Project Title: “Eliminating Barriers to Care and Providing Equitable Specialty Cancer Care Access for Medicaid Patients”
Objectives:
- To improve access to genetic testing and screening for breast cancer in high-risk Medicaid patients
- To create a framework for increasing access to specialty cancer care and clinical trials for lower income patients
Background: Newly diagnosed and relapsed cancer is a nuanced and daunting diagnosis. The time and stage of diagnosis, type of treatment, and delay to treatment all have profound implications on survival and quality of life.1,2 However, not everyone has access to a comprehensive cancer center (CCC) and many barriers exist to care. These barriers, such as lack of insurance, underinsurance, additional financial costs, institutional mistrust and historically poor outreach, lack of transportation, and limited health literacy disproportionately affect minority communities.

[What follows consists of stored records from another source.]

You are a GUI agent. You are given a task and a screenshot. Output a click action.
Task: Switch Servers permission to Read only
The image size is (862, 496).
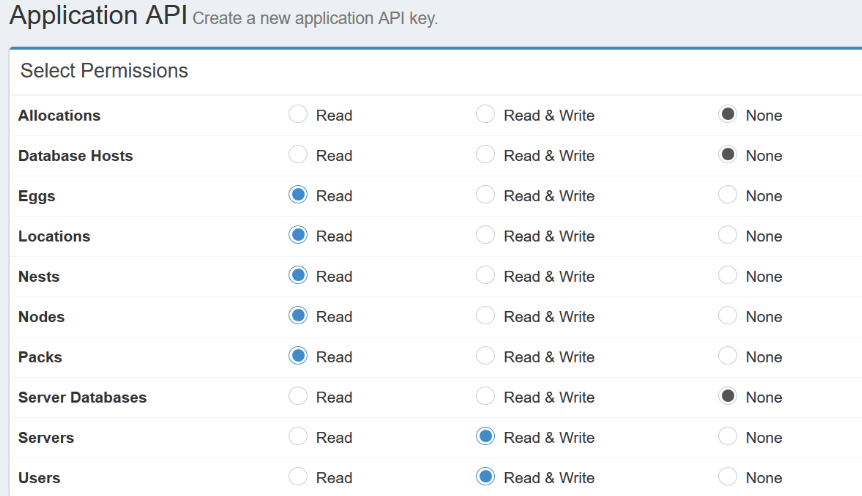tap(298, 437)
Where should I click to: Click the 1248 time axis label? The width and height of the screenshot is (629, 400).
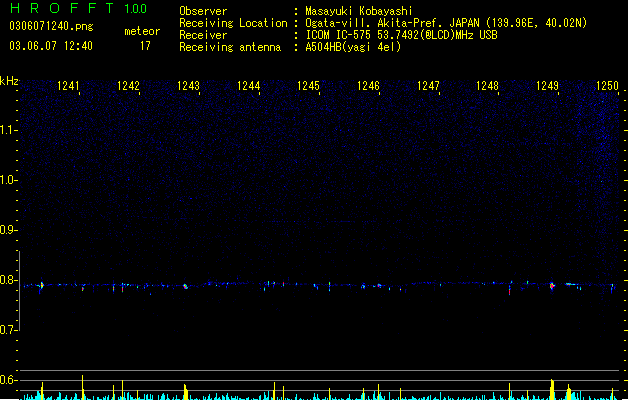click(x=487, y=86)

The purpose of this project is twofold: to increase access to CCC and other sites that have treatment options such as clinical trials that are not available in the community, and to increase genetic screening for breast cancer, which disproportionally affects minority women.3 Increasing genetic cancer screening and next generation sequencing can lead to earlier diagnosis, earlier treatment, and ultimately better outcomes.
Methods:
- Performed a Health Technology Assessment (HTA) for PALB2 genetic testing for MassHealth. HTA involves a literature review, landscape insurance review, cost effectiveness, presentation on the clinical merits of testing, and updating medical necessity guidelines
- Performed a literature review and worked with different departments in MassHealth and Dana-Farber Cancer Institute to identify gaps in cancer care coverage and access to insurance
Results: Completed PALB2 HTA and submitted recommendation of coverage to the clinical coverage committee. During the landscape review discovered that PALB2 can be covered with a prior authorization. Considering this and additional genetic testing that is now becoming available, advised MassHealth on updating medical necessity guidelines. Presented recommendations to the clinical coverage team which voted to continue testing for PALB2. MassHealth also has decided to cover next generation sequencing for advanced cancer patients and will be updating medical necessity guidelines with anticipatory guidance for future testing and new treatments. For increase to cancer care access, identified gaps in coverage for individuals who do not have breast or cervical cancer. One way of increasing care would be to expand presumptive eligibility. There are multiple avenues of improvement that will rely on payors, providers, hospitals, patient groups, organizations, local, state, and federal governments.
Future Directions:
- MassHealth will continue updating framework on genetic, molecular, and next generation sequencing and reevaluate coverage process for additional cancer care treatment. I will continue to help in an advisory capacity on medical necessity guidance.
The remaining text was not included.